§ Tasks to perform:
A: Repeat the stretch of the prosecution's opening statement from "This is a prosecution" through "against other victims.", swapping "Court" for "Tribunal".
B: In the prosecution's opening statement, whose personal criminal responsibility is the Court said to have to address?

§ Excerpt to read:
THE INTERNATIONAL CITIZENS’ TRIBUNAL FOR SUDAN

IN THE TRIAL CHAMBER

THE OPENING STATEMENT FOR THE PROSECUTION

By

Mr. David Matas

This is a prosecution of a head of state and head of the armed forces for atrocities that are undoubtedly happening.  The defence does not deny they are happening.  The issue this Court has to address is the personal criminal responsibility of Omar Hassan Ahmad Al-Bashir.

The indictment is far sweeping, referring not only to Darfur, but also to crimes against the Nuba, the Dinka, the people of the Shilluk kingdom, as well as torture of political opposition.  Much of the evidence you will hear relates to Darfur, but not all of it. Given the limitations of time, I will restrict my remarks to Darfur.  But the principles are general and apply to other crimes in other areas, against other victims.

§ Record extracts:

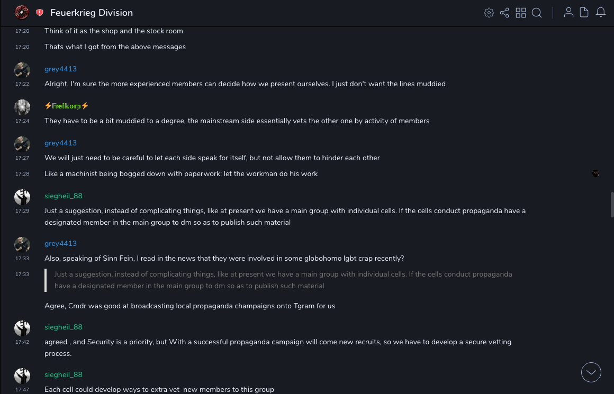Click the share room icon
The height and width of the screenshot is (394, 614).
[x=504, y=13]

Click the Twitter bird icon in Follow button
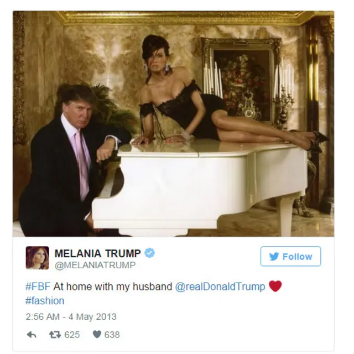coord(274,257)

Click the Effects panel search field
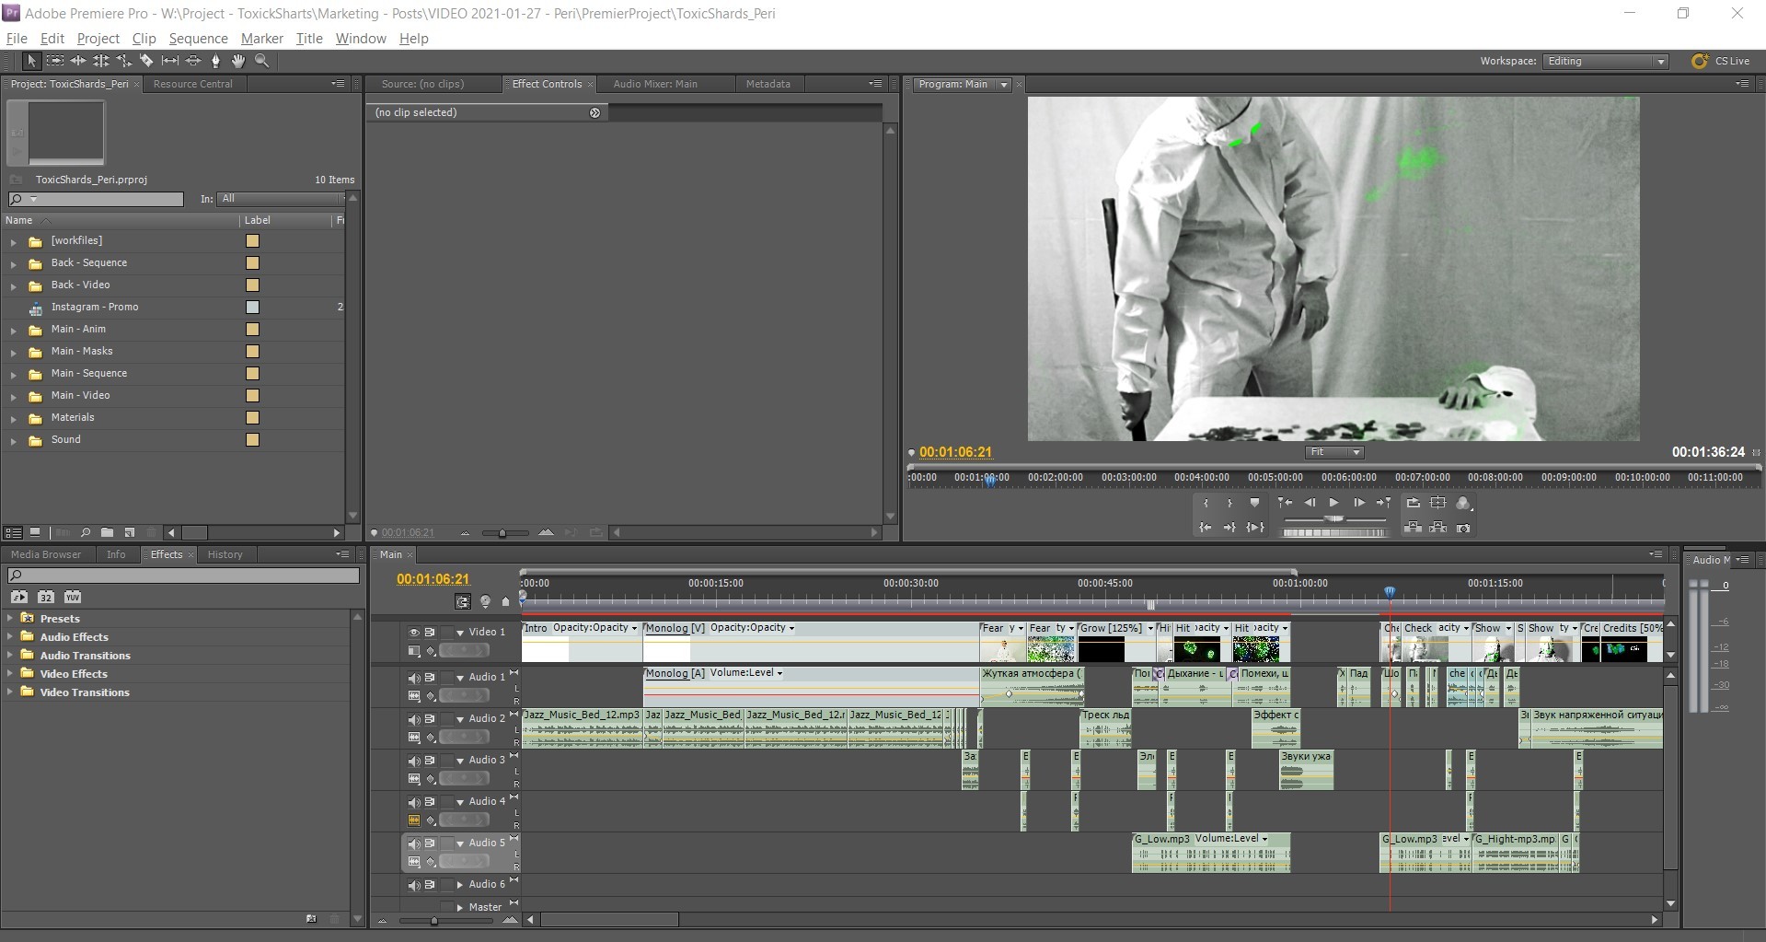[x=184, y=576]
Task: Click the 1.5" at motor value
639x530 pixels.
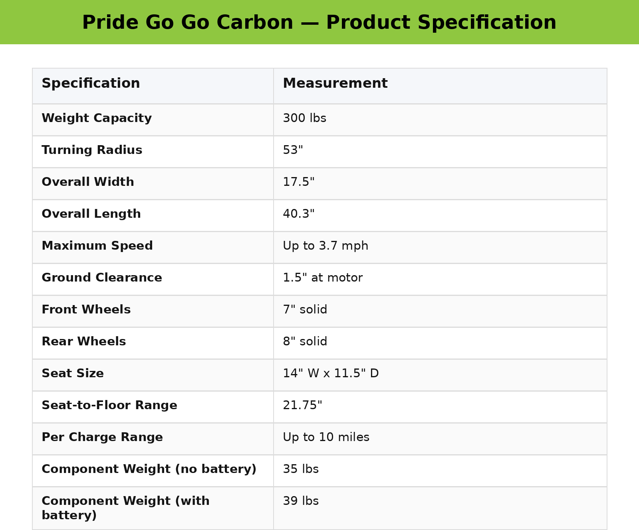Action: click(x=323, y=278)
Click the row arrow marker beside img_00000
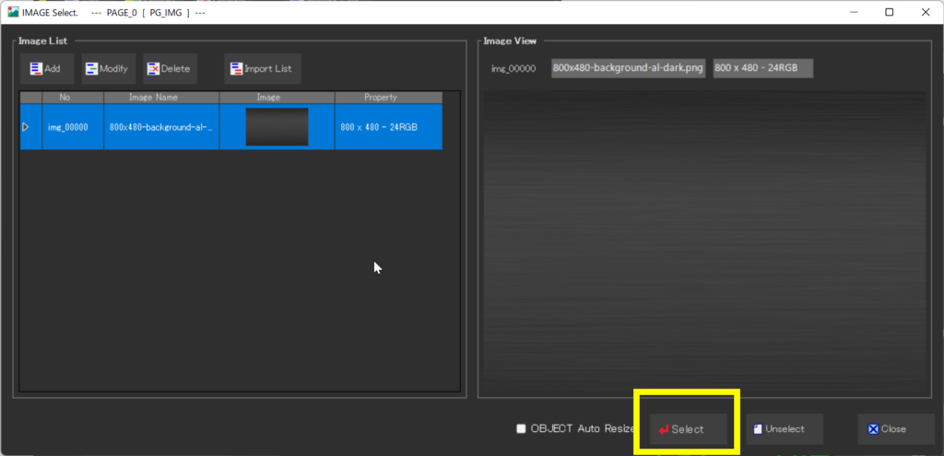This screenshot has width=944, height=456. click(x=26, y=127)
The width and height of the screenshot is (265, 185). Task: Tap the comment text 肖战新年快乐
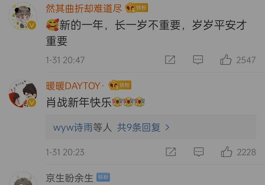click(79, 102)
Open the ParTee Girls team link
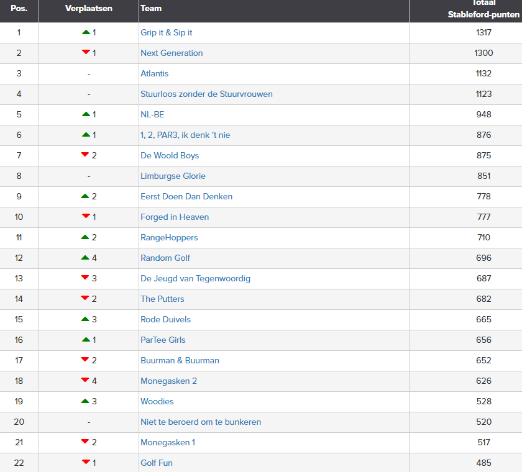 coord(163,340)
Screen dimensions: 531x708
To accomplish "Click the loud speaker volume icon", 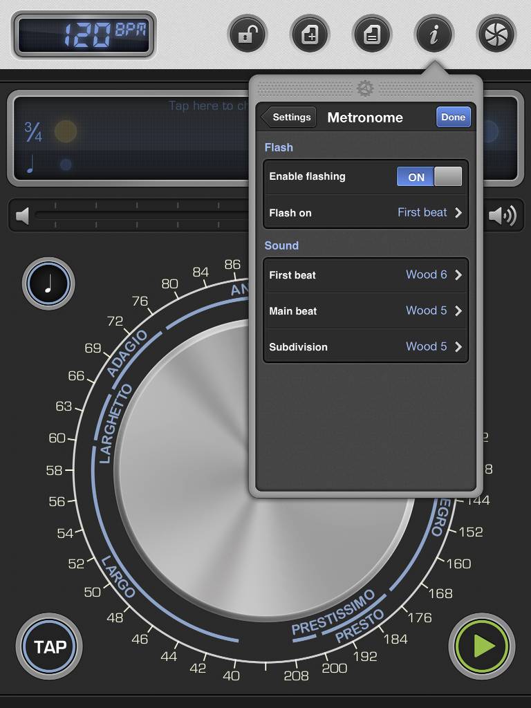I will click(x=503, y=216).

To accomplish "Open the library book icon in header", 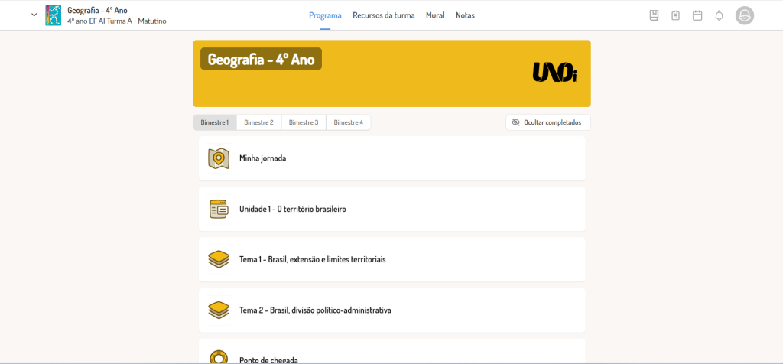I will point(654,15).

§ Answer list:
A:
This is a prosecution of a head of state and head of the armed forces for atrocities that are undoubtedly happening.  The defence does not deny they are happening.  The issue this Tribunal has to address is the personal criminal responsibility of Omar Hassan Ahmad Al-Bashir.

The indictment is far sweeping, referring not only to Darfur, but also to crimes against the Nuba, the Dinka, the people of the Shilluk kingdom, as well as torture of political opposition.  Much of the evidence you will hear relates to Darfur, but not all of it. Given the limitations of time, I will restrict my remarks to Darfur.  But the principles are general and apply to other crimes in other areas, against other victims.

B: Omar Hassan Ahmad Al-Bashir